Start of Excerpted data
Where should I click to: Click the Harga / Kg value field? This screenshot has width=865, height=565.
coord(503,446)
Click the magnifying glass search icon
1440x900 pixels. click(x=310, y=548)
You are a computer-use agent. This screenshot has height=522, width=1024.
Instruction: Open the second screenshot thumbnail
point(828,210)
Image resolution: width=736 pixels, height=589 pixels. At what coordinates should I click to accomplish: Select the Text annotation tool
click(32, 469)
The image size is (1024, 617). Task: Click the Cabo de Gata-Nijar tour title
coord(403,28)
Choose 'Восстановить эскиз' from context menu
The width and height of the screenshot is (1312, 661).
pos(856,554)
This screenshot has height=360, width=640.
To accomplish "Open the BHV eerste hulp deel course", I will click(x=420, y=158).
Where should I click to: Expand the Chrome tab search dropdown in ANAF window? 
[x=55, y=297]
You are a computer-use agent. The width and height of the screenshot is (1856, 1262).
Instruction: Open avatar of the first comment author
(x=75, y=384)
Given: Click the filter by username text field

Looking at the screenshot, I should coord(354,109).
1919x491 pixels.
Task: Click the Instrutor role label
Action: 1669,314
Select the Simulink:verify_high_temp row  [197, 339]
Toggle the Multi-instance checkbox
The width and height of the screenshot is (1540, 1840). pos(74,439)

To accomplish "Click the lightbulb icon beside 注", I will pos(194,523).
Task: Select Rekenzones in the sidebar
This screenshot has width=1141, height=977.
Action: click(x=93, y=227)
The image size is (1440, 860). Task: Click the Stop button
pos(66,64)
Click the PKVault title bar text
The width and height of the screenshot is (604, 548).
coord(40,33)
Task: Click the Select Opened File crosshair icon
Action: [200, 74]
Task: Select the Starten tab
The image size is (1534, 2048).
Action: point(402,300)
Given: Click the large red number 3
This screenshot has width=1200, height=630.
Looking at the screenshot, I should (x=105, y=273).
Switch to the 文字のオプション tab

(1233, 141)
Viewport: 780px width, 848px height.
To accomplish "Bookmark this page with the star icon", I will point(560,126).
End of Excerpted data
Copy out all of the records verbatim.

## [Expected answer]
Where should I click to: Click the Harga / Kg value field? This screenshot has width=865, height=565.
coord(503,446)
Click the magnifying glass search icon
1440x900 pixels. click(x=310, y=548)
You are a computer-use agent. This screenshot has height=522, width=1024.
Instruction: Open the second screenshot thumbnail
point(828,210)
Image resolution: width=736 pixels, height=589 pixels. At what coordinates should I click to accomplish: Select the Text annotation tool
click(32, 469)
The image size is (1024, 617). Task: Click the Cabo de Gata-Nijar tour title
coord(403,28)
Choose 'Восстановить эскиз' from context menu
The width and height of the screenshot is (1312, 661).
pos(856,554)
This screenshot has height=360, width=640.
To accomplish "Open the BHV eerste hulp deel course", I will click(x=420, y=158).
Where should I click to: Expand the Chrome tab search dropdown in ANAF window? 
[x=55, y=297]
You are a computer-use agent. The width and height of the screenshot is (1856, 1262).
Instruction: Open avatar of the first comment author
(x=75, y=384)
Given: Click the filter by username text field

Looking at the screenshot, I should coord(354,109).
1919x491 pixels.
Task: Click the Instrutor role label
Action: 1669,314
Select the Simulink:verify_high_temp row  [197, 339]
Toggle the Multi-instance checkbox
The width and height of the screenshot is (1540, 1840). pos(74,439)

To accomplish "Click the lightbulb icon beside 注", I will pos(194,523).
Task: Select Rekenzones in the sidebar
This screenshot has width=1141, height=977.
Action: click(x=93, y=227)
The image size is (1440, 860). Task: Click the Stop button
pos(66,64)
Click the PKVault title bar text
The width and height of the screenshot is (604, 548).
coord(40,33)
Task: Click the Select Opened File crosshair icon
Action: [200, 74]
Task: Select the Starten tab
The image size is (1534, 2048).
Action: point(402,300)
Given: Click the large red number 3
This screenshot has width=1200, height=630.
Looking at the screenshot, I should (x=105, y=273).
Switch to the 文字のオプション tab

(1233, 141)
Viewport: 780px width, 848px height.
To accomplish "Bookmark this page with the star icon", I will point(560,126).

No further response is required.